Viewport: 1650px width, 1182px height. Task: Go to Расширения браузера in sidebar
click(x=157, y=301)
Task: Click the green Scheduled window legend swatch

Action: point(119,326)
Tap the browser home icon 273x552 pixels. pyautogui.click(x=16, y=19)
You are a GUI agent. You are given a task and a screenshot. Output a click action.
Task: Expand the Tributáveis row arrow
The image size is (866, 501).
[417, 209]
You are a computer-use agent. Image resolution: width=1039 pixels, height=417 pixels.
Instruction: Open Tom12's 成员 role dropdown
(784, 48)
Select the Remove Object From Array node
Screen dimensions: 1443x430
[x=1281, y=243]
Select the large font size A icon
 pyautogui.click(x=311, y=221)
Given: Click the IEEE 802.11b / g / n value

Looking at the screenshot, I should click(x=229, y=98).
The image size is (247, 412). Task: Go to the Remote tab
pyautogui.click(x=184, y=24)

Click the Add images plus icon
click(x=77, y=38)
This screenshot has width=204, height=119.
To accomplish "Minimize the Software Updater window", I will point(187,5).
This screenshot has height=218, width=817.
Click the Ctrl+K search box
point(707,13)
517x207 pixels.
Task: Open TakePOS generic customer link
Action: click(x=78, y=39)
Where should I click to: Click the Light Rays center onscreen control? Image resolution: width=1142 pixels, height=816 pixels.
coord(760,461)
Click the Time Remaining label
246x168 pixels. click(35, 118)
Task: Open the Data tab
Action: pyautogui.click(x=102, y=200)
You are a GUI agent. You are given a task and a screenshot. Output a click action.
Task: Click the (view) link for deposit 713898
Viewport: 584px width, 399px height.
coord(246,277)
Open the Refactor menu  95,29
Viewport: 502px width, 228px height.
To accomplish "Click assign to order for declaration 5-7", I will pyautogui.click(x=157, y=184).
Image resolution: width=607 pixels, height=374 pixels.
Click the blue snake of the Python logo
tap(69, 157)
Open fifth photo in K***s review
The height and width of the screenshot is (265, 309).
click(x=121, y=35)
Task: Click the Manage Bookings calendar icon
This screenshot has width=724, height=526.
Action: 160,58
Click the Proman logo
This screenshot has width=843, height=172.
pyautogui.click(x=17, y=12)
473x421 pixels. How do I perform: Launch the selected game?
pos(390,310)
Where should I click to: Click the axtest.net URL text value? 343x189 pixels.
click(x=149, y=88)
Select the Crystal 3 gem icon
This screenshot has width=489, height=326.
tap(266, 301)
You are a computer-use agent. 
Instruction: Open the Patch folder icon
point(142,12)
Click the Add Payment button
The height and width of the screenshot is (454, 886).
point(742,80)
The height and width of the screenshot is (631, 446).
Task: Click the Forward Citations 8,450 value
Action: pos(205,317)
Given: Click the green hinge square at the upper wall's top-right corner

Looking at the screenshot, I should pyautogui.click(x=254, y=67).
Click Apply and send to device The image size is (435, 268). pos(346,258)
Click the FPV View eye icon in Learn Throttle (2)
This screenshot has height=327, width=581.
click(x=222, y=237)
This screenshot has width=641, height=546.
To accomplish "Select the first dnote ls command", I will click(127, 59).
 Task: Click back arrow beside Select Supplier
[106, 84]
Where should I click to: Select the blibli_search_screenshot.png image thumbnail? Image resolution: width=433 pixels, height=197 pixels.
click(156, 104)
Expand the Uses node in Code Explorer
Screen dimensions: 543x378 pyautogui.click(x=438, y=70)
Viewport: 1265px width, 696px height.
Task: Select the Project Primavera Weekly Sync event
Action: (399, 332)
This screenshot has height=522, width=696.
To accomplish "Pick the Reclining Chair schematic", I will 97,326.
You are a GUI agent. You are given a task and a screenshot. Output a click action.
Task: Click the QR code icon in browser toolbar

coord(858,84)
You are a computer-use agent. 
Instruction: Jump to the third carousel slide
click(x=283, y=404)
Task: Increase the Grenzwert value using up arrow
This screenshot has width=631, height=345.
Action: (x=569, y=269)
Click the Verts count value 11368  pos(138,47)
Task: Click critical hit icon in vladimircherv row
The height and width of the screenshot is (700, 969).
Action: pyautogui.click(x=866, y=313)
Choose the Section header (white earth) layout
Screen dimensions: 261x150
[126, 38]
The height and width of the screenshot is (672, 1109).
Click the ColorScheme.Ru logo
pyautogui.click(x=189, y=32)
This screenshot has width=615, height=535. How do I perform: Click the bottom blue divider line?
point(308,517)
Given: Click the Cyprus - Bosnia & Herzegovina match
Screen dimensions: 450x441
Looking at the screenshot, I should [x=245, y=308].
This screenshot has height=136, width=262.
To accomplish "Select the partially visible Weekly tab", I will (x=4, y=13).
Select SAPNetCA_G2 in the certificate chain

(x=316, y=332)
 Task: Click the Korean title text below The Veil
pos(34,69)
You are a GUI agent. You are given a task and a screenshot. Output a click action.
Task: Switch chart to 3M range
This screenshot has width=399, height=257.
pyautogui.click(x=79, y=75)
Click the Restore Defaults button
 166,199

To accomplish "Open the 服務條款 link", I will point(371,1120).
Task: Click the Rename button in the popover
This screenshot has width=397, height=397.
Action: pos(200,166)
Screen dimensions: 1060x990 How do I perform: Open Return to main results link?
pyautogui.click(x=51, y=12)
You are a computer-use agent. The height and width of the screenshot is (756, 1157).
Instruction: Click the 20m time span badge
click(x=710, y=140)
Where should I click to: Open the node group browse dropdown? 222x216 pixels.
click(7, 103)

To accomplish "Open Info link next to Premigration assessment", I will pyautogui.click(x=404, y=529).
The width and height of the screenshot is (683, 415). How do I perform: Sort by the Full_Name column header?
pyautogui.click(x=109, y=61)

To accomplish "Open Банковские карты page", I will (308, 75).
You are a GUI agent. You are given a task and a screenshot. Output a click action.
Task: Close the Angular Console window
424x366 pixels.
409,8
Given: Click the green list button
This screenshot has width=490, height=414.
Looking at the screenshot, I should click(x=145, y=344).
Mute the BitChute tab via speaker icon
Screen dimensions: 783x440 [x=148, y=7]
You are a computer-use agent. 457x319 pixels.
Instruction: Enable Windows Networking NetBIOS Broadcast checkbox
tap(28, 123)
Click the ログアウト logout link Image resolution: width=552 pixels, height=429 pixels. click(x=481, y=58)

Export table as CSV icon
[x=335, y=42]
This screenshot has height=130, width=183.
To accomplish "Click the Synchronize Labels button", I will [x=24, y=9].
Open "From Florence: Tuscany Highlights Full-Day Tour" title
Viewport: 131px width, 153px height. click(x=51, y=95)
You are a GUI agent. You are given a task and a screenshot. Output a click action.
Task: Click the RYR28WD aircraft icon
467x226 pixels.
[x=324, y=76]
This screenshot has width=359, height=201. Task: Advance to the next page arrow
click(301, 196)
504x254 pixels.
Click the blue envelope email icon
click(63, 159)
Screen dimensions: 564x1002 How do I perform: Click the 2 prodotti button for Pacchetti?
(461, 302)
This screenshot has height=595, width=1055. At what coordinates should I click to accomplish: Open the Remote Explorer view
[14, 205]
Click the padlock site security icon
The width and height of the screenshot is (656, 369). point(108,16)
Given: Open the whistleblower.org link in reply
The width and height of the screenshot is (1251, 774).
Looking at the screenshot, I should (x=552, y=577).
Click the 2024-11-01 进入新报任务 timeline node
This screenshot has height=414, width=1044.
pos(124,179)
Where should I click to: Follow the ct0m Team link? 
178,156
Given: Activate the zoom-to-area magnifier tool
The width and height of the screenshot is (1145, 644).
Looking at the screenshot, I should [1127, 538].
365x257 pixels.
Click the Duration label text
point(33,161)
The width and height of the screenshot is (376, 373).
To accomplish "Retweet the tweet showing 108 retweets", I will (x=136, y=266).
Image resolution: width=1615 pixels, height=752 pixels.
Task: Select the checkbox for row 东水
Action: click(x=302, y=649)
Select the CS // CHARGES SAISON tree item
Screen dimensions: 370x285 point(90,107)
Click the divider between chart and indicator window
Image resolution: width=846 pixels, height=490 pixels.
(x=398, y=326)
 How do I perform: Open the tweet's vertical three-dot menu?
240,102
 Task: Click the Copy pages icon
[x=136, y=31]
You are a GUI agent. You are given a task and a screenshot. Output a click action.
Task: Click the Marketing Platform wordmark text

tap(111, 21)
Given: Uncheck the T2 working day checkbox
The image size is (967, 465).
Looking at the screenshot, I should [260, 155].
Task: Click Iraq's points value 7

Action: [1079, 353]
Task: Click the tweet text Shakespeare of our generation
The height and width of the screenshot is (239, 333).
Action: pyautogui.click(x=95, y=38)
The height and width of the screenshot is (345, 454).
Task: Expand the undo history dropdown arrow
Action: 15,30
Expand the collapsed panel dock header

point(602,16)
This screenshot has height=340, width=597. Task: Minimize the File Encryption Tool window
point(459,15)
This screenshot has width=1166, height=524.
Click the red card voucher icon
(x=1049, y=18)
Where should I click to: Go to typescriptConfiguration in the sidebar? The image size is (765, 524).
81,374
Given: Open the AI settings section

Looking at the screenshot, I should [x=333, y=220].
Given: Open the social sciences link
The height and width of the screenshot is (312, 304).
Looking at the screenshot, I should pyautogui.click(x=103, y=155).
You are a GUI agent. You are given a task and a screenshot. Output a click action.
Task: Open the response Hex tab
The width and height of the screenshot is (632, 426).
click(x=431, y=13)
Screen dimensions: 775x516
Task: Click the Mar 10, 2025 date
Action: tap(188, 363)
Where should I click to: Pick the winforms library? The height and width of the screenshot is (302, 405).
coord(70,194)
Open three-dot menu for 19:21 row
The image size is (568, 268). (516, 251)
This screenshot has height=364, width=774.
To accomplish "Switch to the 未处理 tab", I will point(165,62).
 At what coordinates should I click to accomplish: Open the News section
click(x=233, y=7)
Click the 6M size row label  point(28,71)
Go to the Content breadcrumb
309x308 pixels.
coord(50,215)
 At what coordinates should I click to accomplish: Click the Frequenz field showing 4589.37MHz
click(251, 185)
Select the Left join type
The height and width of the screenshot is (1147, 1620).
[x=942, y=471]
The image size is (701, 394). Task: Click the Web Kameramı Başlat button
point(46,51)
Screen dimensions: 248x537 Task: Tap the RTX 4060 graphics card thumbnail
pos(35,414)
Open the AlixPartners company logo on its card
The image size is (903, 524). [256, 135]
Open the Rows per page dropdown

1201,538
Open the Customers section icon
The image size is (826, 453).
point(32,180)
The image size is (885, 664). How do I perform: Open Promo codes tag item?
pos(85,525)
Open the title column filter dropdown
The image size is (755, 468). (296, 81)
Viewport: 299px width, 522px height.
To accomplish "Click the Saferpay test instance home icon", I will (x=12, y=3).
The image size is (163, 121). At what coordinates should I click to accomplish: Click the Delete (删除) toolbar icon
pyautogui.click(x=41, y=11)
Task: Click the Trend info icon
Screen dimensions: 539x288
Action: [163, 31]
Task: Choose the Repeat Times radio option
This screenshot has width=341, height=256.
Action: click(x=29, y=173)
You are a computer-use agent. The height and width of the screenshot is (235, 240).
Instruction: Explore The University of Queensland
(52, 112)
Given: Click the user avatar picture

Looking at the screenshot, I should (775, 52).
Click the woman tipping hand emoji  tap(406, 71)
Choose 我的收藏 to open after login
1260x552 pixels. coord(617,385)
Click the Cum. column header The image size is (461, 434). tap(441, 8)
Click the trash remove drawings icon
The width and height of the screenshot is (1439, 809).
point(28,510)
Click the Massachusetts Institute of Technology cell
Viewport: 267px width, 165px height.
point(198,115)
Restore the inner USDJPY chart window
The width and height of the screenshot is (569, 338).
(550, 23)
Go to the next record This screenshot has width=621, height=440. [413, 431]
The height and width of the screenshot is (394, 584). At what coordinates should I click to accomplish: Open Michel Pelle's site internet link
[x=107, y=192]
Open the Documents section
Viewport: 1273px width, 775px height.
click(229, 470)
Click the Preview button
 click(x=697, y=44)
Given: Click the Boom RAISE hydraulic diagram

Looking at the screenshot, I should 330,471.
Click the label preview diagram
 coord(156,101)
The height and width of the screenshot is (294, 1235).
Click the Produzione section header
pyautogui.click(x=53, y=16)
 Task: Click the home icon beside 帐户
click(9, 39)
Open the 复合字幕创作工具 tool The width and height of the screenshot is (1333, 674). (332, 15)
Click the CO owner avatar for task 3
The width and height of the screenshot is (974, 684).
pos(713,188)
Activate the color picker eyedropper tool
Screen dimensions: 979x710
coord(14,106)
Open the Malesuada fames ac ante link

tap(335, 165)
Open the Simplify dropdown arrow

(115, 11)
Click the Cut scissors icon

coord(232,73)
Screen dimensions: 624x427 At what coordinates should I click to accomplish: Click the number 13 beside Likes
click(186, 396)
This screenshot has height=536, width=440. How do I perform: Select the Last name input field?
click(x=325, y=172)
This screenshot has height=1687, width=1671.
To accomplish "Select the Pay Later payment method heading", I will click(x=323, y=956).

**WHAT IS BEING ASKED:**
Whenever a line of the data above includes the word "Switch", copy that line.

**TASK RESULT:**
Task: Switch chart to 3M range
To accomplish "Switch to the 未处理 tab", I will point(165,62).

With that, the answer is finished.